[AVAILABLE DATA]
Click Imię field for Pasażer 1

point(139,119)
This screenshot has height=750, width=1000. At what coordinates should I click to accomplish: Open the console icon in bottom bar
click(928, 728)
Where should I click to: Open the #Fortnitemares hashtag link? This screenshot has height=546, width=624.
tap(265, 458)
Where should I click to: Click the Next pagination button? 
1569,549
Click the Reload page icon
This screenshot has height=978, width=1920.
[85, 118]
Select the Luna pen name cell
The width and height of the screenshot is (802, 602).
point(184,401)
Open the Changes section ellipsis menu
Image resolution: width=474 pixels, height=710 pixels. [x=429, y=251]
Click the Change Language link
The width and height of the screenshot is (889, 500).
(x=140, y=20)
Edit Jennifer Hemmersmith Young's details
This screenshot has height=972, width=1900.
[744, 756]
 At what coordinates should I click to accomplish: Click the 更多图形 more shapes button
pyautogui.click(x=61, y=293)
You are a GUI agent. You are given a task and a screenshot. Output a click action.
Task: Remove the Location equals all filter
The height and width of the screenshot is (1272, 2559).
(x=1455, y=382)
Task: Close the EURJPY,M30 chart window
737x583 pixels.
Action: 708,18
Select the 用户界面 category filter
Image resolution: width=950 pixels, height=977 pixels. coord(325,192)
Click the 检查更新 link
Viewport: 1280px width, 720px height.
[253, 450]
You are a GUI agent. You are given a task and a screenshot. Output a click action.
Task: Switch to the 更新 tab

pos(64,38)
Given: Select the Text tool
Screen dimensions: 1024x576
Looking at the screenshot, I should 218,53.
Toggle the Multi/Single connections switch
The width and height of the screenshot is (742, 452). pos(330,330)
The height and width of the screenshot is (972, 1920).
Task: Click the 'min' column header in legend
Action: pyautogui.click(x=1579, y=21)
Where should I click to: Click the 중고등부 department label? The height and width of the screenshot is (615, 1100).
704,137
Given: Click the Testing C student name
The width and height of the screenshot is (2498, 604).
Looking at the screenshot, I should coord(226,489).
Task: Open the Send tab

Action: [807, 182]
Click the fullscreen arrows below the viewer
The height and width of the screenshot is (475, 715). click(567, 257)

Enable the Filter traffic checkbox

[WORK ORDER]
Take the data above and reproduce it exactly.

[OUTPUT BELOW]
Click Imię field for Pasażer 1

point(139,119)
This screenshot has height=750, width=1000. At what coordinates should I click to accomplish: Open the console icon in bottom bar
click(928, 728)
Where should I click to: Open the #Fortnitemares hashtag link? This screenshot has height=546, width=624.
tap(265, 458)
Where should I click to: Click the Next pagination button? 
1569,549
Click the Reload page icon
This screenshot has height=978, width=1920.
[85, 118]
Select the Luna pen name cell
The width and height of the screenshot is (802, 602).
point(184,401)
Open the Changes section ellipsis menu
Image resolution: width=474 pixels, height=710 pixels. [x=429, y=251]
Click the Change Language link
The width and height of the screenshot is (889, 500).
(x=140, y=20)
Edit Jennifer Hemmersmith Young's details
This screenshot has height=972, width=1900.
[744, 756]
 At what coordinates should I click to accomplish: Click the 更多图形 more shapes button
pyautogui.click(x=61, y=293)
You are a GUI agent. You are given a task and a screenshot. Output a click action.
Task: Remove the Location equals all filter
The height and width of the screenshot is (1272, 2559).
(x=1455, y=382)
Task: Close the EURJPY,M30 chart window
737x583 pixels.
Action: 708,18
Select the 用户界面 category filter
Image resolution: width=950 pixels, height=977 pixels. coord(325,192)
Click the 检查更新 link
Viewport: 1280px width, 720px height.
[253, 450]
You are a GUI agent. You are given a task and a screenshot. Output a click action.
Task: Switch to the 更新 tab

pos(64,38)
Given: Select the Text tool
Screen dimensions: 1024x576
Looking at the screenshot, I should 218,53.
Toggle the Multi/Single connections switch
The width and height of the screenshot is (742, 452). pos(330,330)
The height and width of the screenshot is (972, 1920).
Task: Click the 'min' column header in legend
Action: pyautogui.click(x=1579, y=21)
Where should I click to: Click the 중고등부 department label? The height and width of the screenshot is (615, 1100).
704,137
Given: Click the Testing C student name
The width and height of the screenshot is (2498, 604).
Looking at the screenshot, I should coord(226,489).
Task: Open the Send tab

Action: [807, 182]
Click the fullscreen arrows below the viewer
The height and width of the screenshot is (475, 715). click(567, 257)

Enable the Filter traffic checkbox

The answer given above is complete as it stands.